━━━━━ Page excerpt

Yes, similar to this scenario.

>>
>> Fixes: b2e18757f2c9 ("mm, vmscan: begin reclaiming pages on a per-node basis")
>> Signed-off-by: liuye <liuye@...inos.cn>
>>
>> ---
>> V1->V2 : Adjust code format and add scenario description, reproduction method.
>> ---
>> ---
>>   include/linux/swap.h | 1 +
>>   mm/vmscan.c          | 6 +++++-
>>   2 files changed, 6 insertions(+), 1 deletion(-)
>>
>> diff --git a/include/linux/swap.h b/include/linux/swap.h
>> index ba7ea95d1c57..afb3274c90ef 100644
>> --- a/include/linux/swap.h
>> +++ b/include/linux/swap.h
>> @@ -223,6 +223,7 @@ enum {
>>   };
>>     #define SWAP_CLUSTER_MAX 32UL
>> +#define SWAP_CLUSTER_MAX_SKIPPED (SWAP_CLUSTER_MAX << 10)

━━━━━━━━━━
━━━━━ Raw data

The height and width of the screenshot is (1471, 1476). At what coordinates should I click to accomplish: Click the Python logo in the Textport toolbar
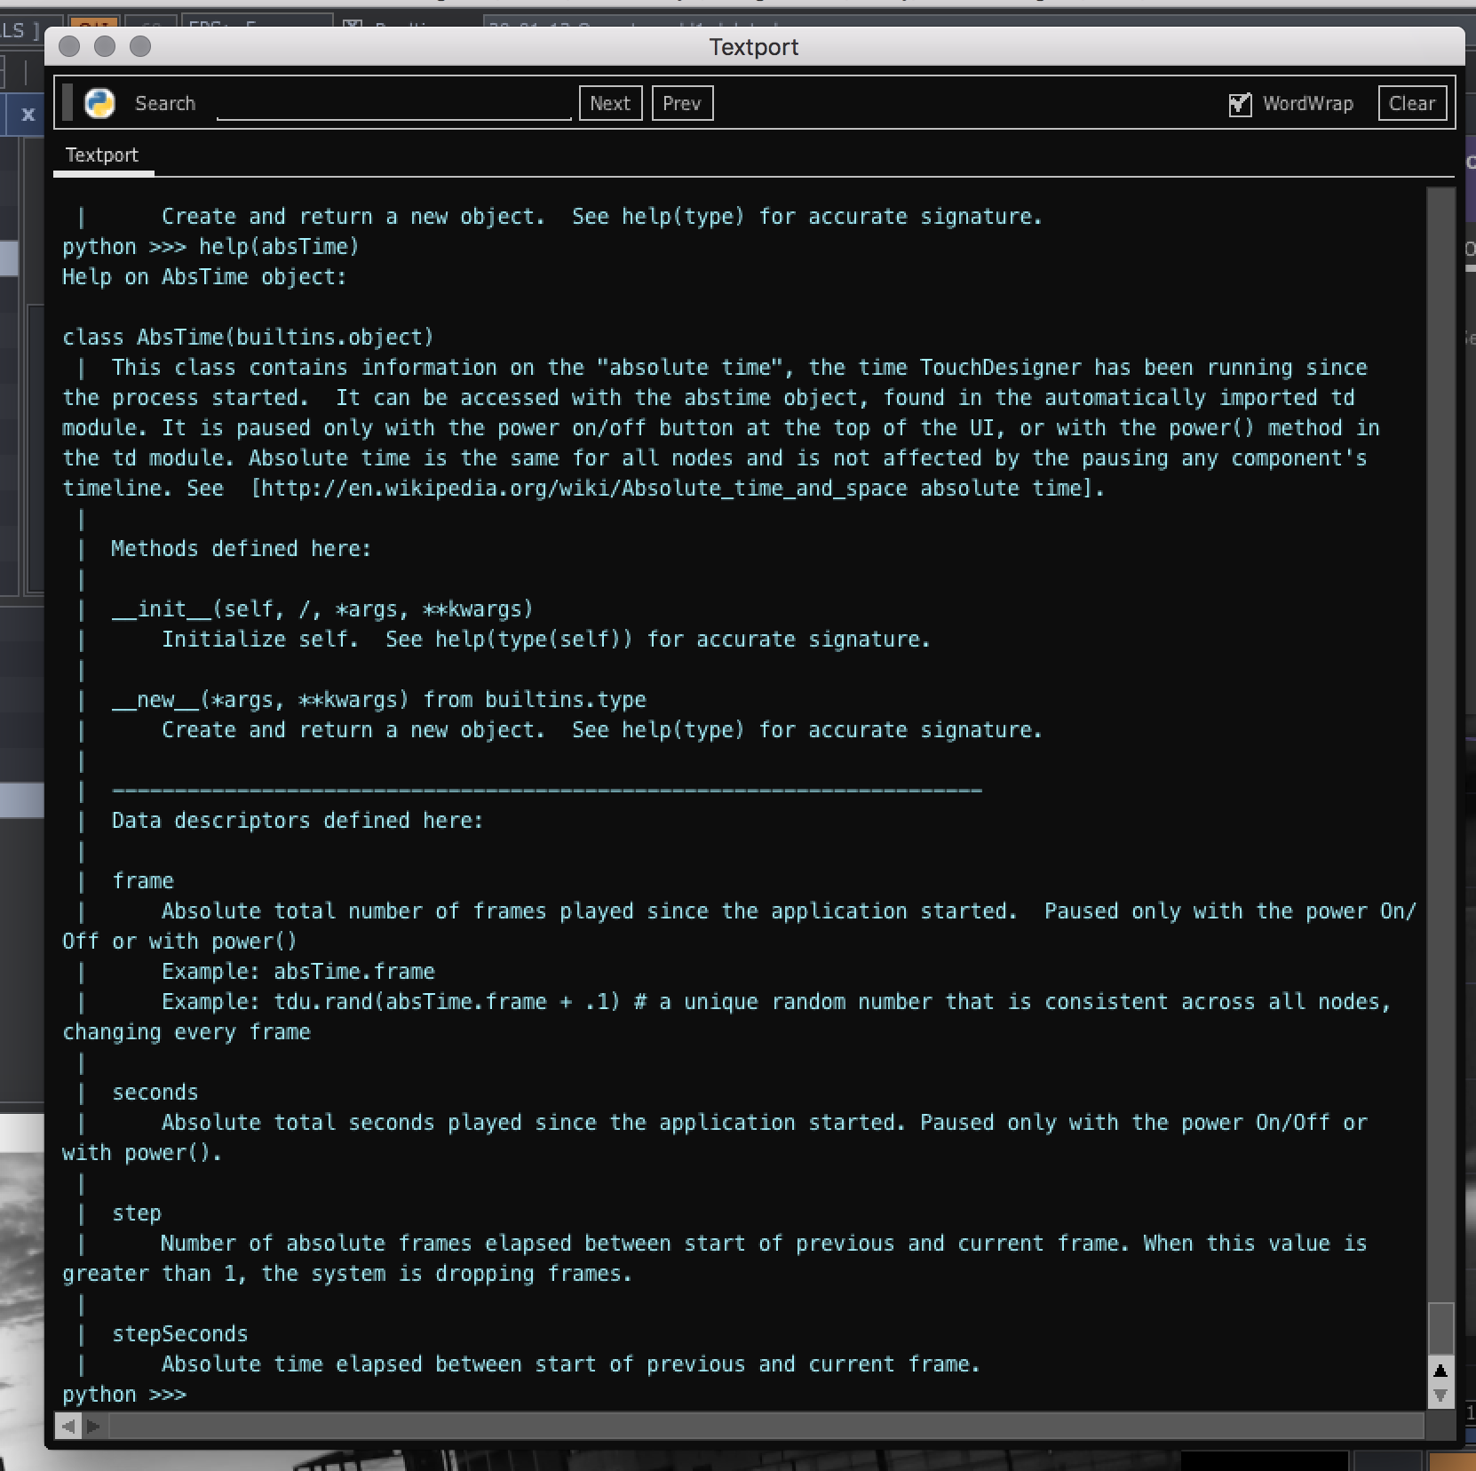(x=99, y=103)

━━━━━━━━━━

- _Short problem 1_: Give the patch excerpt again from "Yes, similar to" to "insertions(+), 1 deletion(-)", swapping "scenario" for "use case".
- _Short problem 2_:
Does each statement agree with the patch excerpt? Answer yes or no, and quote the words that decide it.
(a) The patch changes two files.
(b) The patch removes more lines than it adds.
(c) SWAP_CLUSTER_MAX is defined as 32UL.
- _Short problem 3_: Which commit does the patch excerpt say it fixes?

- _Expected answer 1_:
Yes, similar to this use case.

>>
>> Fixes: b2e18757f2c9 ("mm, vmscan: begin reclaiming pages on a per-node basis")
>> Signed-off-by: liuye <liuye@...inos.cn>
>>
>> ---
>> V1->V2 : Adjust code format and add use case description, reproduction method.
>> ---
>> ---
>>   include/linux/swap.h | 1 +
>>   mm/vmscan.c          | 6 +++++-
>>   2 files changed, 6 insertions(+), 1 deletion(-)

- _Expected answer 2_:
(a) Yes: "2 files changed"
(b) No: "6 insertions(+), 1 deletion(-)"
(c) Yes: "#define SWAP_CLUSTER_MAX 32UL"

- _Expected answer 3_: Commit b2e18757f2c9, "mm, vmscan: begin reclaiming pages on a per-node basis".